This study aimed to apply real‐time EBUS and nCLE technologies for the diagnosis of benign and malignant HMLN lesions and to further explore the diagnostic potential of EBUS, nCLE, and the combination of EBUS and nCLE for these lesions.

2. MATERIALS AND METHODS

2.1. Participants recruitment

Overall, 107 patients with HMLN lesions who were admitted to The Second Affiliated Hospital of Xiamen Medical College between February 2020 and December 2021 and needed a further diagnosis of their lesions by CT examination were recruited for this current study. Only one HMLN site was chosen from each patient, and site selection was made randomly, which did not affect the diagnosis and treatment of other lesions. All patients had some knowledge of the EBUS and nCLE techniques and agreed to participate in this study. The study was performed in line with the principles of the Declaration of Helsinki and received ethical approval from The Second Affiliated Hospital of Xiamen Medical College (IRB no: 2019‐157). We collected clinical information and demographic data from all patients. The disease course was collected through previous medical records, testing results, or patient self‐report information. All patients received routine treatment according to clinical diagnosis.

The inclusion criteria were as follows: (i) HMLN >10 mm in the short‐axis diameter as observed on preoperative CT examination and (ii) active cooperation to coagulation function, blood routine, and electrocardiogram (ECG) examination preoperatively. The exclusion criteria were as follows: (i) contraindications to puncture surgery; (ii) allergy to atropine, diazepam, and other anesthetic drugs; (iii) severe coagulation dysfunction and cardiopulmonary insufficiency; (iv) unable to tolerate bronchoscopy under general anesthesia; and (v) history of mental illness or drug addiction.
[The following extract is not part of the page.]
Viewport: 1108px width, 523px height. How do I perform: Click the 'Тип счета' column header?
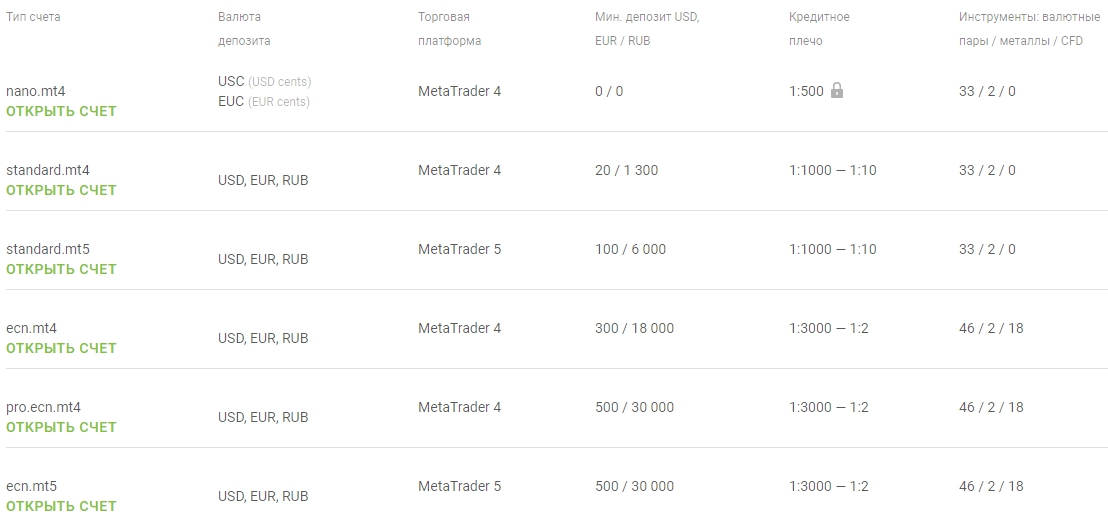[33, 17]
2.2. Preoperative preparation

All patients underwent routine blood tests (such as coagulation function) and liver and kidney function ECG before the operation, and we ensured that they had no evident abnormalities and were generally in good physical condition. Before the operation, routine fasting and drinking procedures were followed for 4 h, and during the operation, continuous oxygen inhalation, ECG monitoring, and hemodynamic index monitoring were performed. Intravenous access was established, and midazolam and pentazocine were administered intravenously for sedation and analgesia, respectively. The patients received lidocaine for local anesthesia under ECG monitoring.

2.3. EBUS and nCLE assessments

EBUS devices (BF‐UC260FOL8; Olympus Ltd, Tokyo, Japan), including an electronic scanning ultrasound mainframe and an ultrasonic optical fiber electronic bronchoscope, were used for the assessments. The patient was placed in the supine occipital position. The ultrasound bronchoscopy was inserted through one nostril or the oral cavity, and the lesion locations are studied in order of hilum, carina, and peritracheal lesions, so as to detect the lymph nodes with space‐occupying lesions and/or HMLN >10 mm. The EBUS images were recorded and saved for further evaluation.
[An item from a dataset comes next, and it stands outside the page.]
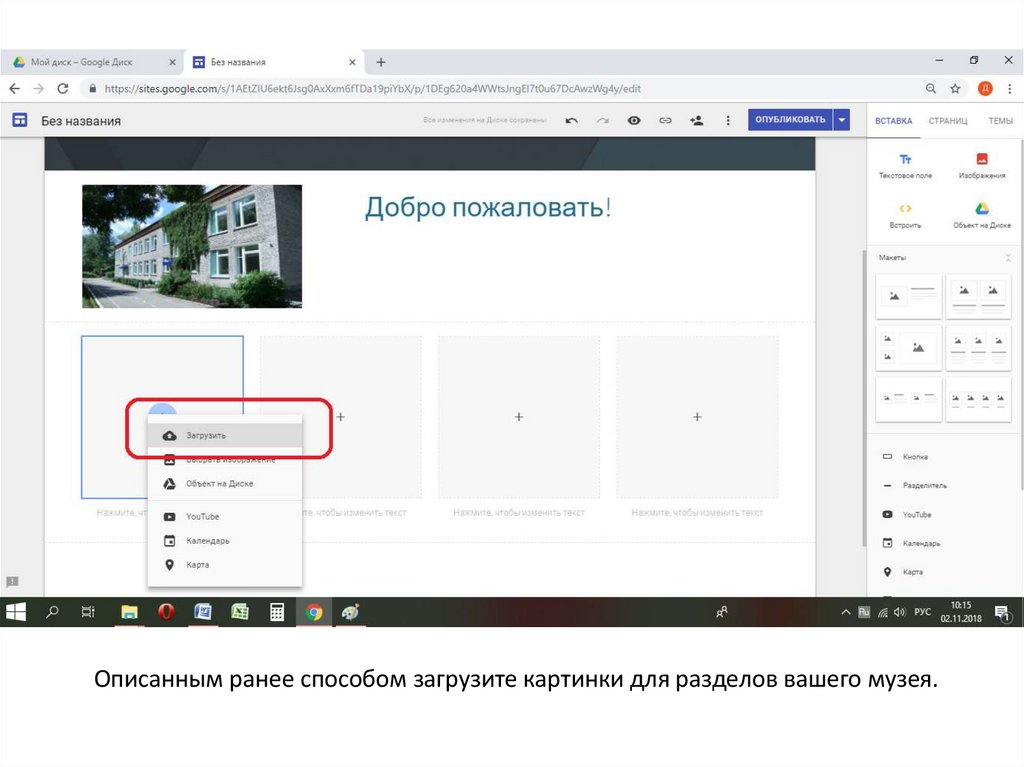Expand publish options dropdown arrow
The image size is (1024, 767).
click(x=842, y=120)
During EBUS, the nCLE probe was introduced to a 19G Cook needle, which penetrated the target lymph node through the working channel of the ultrasound bronchoscope. At this time, the assistant gently pushed the nCLE probe forward by 5–10 mm and pressed the video development switch. An exogenous fluorescent contrast agent (2 mL of 10% sodium fluorescein) was intraoperatively infused into the patient (a skin test should be performed 30 min before infusion). Needle aspiration was performed twice or thrice for each target lesion. The number of puncture aspirations depends on obtaining clear pathological tissue strips or the patient's tolerance. Routine paraffin sectioning was done for biopsy specimens.

2.4. Final diagnosis and complications observed

As for the final diagnosis, when malignant tumor cells were observed in cytopathology or histopathological examinations, the lesion is considered to be malignant. On the contrary, when no malignant lesions were observed in the pathological examination, but a definite pathological diagnosis was made by surgery, percutaneous lung biopsy, and other biopsies, the latter was regarded as the final diagnosis. For patients who cannot collect tissues for pathological examination and are considered to have inflammatory lesions, the final diagnosis was made after clinical and imaging follow‐up, tracking the anti‐infection effect and restoration effect after treatment. Through thoracotomy or postoperative follow‐up for at least 6 months, the diagnostic efficacy of the two groups was compared, and the pathological examination and postoperative follow‐up results were used as the gold standard for diagnosis.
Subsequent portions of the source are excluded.